Metadata-Version: 2.1
Name: relari
Version: 0.1.5
Summary: 
Author: Pasquale Antonante
Author-email: pasquale@relari.ai
Requires-Python: >=3.9.0
Classifier: Programming Language :: Python :: 3
Classifier: Programming Language :: Python :: 3.9
Classifier: Programming Language :: Python :: 3.10
Classifier: Programming Language :: Python :: 3.11
Classifier: Programming Language :: Python :: 3.12
Requires-Dist: python-dotenv (>=1.0.0,<2.0.0)
Requires-Dist: pyyaml (>=6.0.1,<7.0.0)
Requires-Dist: requests (>=2.31.0,<3.0.0)
Description-Content-Type: text/markdown

# Relari Evaluation Tookit

## Requirements

- Python >=3.9.0
- Poetry, [official installation guide](https://python-poetry.org/docs/#installation)

## Installation

```bash
poetry install
```

## Usage

Before being able to use the evaluation toolkit, you need to export the API key

```bash
export RELARI_API_KEY=<your_api_key>
```

To run the evaluation toolkit, you then need to define the evaluation pipeline

```python
dataset = Dataset("<path_to_dataset>")

retriever = Module(
    name="retriever",
    input=dataset.question,
    output=List[Dict[str, str]],
)

reranker = Module(
    name="reranker",
    input=retriever,
    output=List[Dict[str, str]],
)

llm = Module(
    name="llm",
    input=reranker,
    output=str,
)

pipeline = Pipeline([retriever, reranker, llm], dataset=dataset)
```

this will inform the evaluator about the modules and the dataset you want to use. 
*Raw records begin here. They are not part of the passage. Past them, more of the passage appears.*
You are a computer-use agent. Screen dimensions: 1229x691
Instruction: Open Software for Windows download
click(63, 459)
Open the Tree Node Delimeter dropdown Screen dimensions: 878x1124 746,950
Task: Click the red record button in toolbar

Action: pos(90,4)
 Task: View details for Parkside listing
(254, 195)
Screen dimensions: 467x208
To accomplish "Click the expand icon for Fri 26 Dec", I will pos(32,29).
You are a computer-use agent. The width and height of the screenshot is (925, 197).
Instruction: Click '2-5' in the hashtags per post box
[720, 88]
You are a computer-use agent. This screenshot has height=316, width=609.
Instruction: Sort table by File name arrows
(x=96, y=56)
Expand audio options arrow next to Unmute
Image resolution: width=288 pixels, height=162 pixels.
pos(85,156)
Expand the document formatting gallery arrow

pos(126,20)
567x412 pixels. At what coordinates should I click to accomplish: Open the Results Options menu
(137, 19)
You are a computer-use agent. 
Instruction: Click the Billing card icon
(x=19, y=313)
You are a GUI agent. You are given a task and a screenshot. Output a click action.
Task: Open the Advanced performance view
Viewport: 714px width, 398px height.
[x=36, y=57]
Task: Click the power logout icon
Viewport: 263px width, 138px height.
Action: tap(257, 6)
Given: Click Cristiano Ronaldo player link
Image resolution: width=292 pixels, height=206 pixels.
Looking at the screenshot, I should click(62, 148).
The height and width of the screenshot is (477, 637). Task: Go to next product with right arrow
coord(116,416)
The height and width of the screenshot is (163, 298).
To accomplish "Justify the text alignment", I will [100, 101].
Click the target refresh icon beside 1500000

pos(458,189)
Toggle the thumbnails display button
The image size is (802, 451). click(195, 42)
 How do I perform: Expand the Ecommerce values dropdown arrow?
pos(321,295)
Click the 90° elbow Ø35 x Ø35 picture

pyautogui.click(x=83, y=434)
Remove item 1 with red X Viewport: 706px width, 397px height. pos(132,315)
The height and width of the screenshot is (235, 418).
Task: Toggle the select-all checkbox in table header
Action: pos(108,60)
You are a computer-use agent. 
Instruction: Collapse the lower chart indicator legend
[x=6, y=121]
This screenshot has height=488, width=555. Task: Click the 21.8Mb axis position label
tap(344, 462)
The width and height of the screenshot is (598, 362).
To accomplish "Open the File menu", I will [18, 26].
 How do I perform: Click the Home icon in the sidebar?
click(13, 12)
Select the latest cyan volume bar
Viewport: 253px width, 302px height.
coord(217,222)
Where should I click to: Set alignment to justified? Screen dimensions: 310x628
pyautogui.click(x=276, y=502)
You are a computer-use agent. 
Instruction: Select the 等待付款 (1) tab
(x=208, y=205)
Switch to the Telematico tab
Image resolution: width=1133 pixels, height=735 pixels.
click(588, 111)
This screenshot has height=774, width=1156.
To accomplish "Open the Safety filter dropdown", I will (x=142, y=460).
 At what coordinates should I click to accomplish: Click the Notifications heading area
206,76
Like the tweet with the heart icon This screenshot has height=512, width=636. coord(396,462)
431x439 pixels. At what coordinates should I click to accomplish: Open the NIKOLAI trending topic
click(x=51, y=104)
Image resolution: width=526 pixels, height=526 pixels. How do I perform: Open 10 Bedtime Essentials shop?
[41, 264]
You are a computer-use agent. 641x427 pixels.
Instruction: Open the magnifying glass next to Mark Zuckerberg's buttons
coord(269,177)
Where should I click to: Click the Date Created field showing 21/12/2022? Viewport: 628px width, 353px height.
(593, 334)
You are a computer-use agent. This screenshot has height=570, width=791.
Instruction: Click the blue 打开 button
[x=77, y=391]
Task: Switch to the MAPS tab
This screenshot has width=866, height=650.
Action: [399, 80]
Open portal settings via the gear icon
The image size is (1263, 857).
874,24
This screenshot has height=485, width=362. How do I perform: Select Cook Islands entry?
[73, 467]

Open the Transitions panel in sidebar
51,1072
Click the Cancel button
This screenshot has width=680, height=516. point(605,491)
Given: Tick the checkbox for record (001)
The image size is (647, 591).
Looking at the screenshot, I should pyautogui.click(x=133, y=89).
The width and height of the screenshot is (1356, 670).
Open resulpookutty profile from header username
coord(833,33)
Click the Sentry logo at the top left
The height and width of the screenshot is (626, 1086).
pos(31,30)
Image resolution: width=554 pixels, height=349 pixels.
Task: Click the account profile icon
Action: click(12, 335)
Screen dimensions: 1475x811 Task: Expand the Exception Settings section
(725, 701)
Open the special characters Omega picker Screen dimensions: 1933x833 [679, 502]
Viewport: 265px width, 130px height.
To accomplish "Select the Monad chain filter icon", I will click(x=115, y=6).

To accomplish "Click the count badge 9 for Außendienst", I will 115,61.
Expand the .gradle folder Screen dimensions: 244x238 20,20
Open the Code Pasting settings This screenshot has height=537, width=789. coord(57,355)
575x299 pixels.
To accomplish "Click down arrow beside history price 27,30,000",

Suppose you have three functions `retrieve`, `rerank`, and `ask` that implement the threes steps of the pipeline. 
You can then use the ralari evaluation toolkit as follows:

```python
from relari.eval.manager import eval_manager
from relari import RelariClient

client = RelariClient()

eval_manager.set_pipeline(pipeline)
eval_manager.set_metadata({"name": "SimpleRAG"})
with eval_manager.new_experiment as experiment:
  for sample in experiment:
    q = eval_manager.curr_sample["question"]
    # Run and log Retriever results
    retrieved_docs = retrieve(q)  # Your retrieve function
    eval_manager.log("retriever", [doc.__dict__ for doc in retrieved_docs])
    # Run and log Reranker results
    reranked_docs = rerank(q, retrieved_docs) # Your rerank function
    eval_manager.log("reranker", [doc.__dict__ for doc in reranked_docs])
    # Run and log Generator results
    response = ask(q, reranked_docs) # Your answer generation function
    eval_manager.log("llm", response)
    print(f"Q: {q}\nA: {response}\n")

eval_manager.evaluation.save(Path("results.jsonl"))
client.start_remote_evaluation()
```

This will run the evaluation pipeline on the dataset and log the results to the Relari API.